A verbatim reproduction of the lines below, from the line containing "Task: Select the blue-haired" through the line containing "Given: Click the Hapus delete icon in ribbon", both ends included, is the whole required output.

[Records for the exercise — start]

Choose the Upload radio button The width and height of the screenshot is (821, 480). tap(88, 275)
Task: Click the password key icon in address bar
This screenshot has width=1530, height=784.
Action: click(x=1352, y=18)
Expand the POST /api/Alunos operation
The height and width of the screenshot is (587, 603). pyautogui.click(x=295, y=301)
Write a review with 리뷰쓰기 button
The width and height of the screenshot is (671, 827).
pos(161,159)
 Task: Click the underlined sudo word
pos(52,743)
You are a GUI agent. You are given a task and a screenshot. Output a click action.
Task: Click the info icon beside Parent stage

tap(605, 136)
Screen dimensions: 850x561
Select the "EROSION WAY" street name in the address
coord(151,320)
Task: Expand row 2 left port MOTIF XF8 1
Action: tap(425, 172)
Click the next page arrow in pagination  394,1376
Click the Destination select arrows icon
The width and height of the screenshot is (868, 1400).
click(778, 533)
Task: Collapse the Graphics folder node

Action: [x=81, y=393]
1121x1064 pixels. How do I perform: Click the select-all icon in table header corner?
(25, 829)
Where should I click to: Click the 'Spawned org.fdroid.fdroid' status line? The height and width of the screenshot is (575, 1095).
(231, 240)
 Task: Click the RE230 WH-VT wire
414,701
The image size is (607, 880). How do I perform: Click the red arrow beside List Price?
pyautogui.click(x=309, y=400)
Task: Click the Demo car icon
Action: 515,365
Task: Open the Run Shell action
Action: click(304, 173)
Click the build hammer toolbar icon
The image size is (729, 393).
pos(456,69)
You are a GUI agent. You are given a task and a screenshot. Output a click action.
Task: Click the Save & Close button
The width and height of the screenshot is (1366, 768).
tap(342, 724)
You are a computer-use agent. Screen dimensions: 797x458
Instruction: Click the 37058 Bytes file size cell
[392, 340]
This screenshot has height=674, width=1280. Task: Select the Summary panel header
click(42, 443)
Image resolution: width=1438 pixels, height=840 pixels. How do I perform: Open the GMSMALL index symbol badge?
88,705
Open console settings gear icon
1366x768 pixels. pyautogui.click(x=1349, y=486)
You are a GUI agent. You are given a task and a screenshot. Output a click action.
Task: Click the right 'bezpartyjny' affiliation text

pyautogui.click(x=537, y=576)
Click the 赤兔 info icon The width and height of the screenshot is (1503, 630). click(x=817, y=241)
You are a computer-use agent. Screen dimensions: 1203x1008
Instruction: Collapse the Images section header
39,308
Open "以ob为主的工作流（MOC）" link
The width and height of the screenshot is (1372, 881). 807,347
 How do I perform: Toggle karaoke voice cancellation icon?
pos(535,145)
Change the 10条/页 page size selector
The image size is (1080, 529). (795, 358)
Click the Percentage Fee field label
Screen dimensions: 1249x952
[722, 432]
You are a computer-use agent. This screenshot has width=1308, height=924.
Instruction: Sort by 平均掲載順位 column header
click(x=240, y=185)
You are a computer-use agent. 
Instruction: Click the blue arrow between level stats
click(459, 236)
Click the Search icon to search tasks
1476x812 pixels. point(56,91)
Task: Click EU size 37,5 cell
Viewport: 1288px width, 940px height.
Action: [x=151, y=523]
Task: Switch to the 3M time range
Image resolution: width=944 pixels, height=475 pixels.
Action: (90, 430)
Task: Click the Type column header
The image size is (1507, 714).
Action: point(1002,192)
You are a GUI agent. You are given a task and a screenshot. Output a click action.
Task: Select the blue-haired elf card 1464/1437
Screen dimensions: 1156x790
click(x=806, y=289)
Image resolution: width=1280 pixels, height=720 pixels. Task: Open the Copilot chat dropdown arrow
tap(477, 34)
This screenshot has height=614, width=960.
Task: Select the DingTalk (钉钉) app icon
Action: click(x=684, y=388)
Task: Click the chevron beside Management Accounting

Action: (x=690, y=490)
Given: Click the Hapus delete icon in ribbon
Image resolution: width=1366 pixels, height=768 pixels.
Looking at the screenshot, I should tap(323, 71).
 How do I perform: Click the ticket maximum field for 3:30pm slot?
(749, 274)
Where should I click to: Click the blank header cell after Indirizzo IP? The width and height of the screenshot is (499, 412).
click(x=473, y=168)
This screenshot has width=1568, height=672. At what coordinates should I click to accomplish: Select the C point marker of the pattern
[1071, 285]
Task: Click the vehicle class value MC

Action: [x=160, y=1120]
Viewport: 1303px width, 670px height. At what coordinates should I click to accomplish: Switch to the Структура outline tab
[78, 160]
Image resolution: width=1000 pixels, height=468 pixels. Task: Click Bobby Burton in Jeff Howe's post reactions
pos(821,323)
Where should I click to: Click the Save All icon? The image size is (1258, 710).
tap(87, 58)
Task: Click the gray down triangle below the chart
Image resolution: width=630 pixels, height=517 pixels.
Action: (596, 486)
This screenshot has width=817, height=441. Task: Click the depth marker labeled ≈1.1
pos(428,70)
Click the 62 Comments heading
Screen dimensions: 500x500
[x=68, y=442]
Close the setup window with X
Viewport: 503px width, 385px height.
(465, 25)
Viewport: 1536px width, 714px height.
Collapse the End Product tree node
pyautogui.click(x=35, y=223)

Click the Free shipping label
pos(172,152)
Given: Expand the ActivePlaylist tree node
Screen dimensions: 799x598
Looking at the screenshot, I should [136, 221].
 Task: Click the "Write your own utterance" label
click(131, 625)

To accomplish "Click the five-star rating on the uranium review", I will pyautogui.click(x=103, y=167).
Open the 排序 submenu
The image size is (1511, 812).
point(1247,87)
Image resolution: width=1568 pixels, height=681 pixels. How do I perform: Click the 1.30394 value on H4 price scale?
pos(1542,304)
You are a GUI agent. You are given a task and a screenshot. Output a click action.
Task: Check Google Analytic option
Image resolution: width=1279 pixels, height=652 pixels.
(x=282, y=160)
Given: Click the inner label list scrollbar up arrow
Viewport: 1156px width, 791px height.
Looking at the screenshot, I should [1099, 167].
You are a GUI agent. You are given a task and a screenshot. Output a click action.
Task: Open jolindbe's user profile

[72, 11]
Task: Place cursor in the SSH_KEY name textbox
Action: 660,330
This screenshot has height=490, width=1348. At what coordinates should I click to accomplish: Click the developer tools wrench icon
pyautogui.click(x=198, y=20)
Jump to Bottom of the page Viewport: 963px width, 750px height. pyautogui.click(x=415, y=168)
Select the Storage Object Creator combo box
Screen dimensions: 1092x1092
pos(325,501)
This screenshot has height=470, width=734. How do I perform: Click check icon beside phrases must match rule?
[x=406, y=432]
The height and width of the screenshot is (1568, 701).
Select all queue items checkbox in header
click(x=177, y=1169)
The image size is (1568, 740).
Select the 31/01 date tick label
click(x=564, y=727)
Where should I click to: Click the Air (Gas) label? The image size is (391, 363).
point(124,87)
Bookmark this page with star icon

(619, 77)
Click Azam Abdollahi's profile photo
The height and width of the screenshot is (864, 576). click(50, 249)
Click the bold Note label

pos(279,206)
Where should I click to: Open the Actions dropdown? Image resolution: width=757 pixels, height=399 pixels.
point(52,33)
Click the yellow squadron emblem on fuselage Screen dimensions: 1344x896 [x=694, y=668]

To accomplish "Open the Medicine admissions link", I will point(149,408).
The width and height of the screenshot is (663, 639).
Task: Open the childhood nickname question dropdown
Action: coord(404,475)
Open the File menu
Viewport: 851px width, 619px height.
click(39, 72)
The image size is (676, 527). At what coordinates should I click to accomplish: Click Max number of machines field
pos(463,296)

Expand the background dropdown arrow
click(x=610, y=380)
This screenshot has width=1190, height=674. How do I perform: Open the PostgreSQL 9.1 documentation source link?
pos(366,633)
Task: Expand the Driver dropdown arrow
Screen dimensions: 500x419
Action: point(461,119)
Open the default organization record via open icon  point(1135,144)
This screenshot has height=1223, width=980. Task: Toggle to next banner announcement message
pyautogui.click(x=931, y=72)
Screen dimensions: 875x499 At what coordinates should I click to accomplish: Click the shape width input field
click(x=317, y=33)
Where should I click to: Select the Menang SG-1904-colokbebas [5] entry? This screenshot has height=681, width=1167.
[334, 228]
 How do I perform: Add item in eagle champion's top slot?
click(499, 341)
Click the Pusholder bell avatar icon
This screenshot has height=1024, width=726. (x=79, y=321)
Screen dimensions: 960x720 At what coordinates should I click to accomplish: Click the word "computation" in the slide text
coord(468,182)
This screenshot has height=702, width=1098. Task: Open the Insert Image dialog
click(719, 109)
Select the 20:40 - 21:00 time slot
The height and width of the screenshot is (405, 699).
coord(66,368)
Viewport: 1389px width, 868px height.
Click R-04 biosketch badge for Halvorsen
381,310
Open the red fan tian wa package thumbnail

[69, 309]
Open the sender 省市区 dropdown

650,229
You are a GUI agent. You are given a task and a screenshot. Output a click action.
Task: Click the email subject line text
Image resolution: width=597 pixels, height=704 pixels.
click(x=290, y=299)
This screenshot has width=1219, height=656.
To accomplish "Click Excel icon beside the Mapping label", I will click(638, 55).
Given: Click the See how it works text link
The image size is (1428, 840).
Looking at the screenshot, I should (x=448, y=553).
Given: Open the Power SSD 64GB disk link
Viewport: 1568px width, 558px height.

[Records for the exercise — finish]

(Result for this task)
Task: Select the blue-haired elf card 1464/1437
Screen dimensions: 1156x790
click(x=806, y=289)
Image resolution: width=1280 pixels, height=720 pixels. Task: Open the Copilot chat dropdown arrow
tap(477, 34)
This screenshot has height=614, width=960.
Task: Select the DingTalk (钉钉) app icon
Action: click(x=684, y=388)
Task: Click the chevron beside Management Accounting

Action: (x=690, y=490)
Given: Click the Hapus delete icon in ribbon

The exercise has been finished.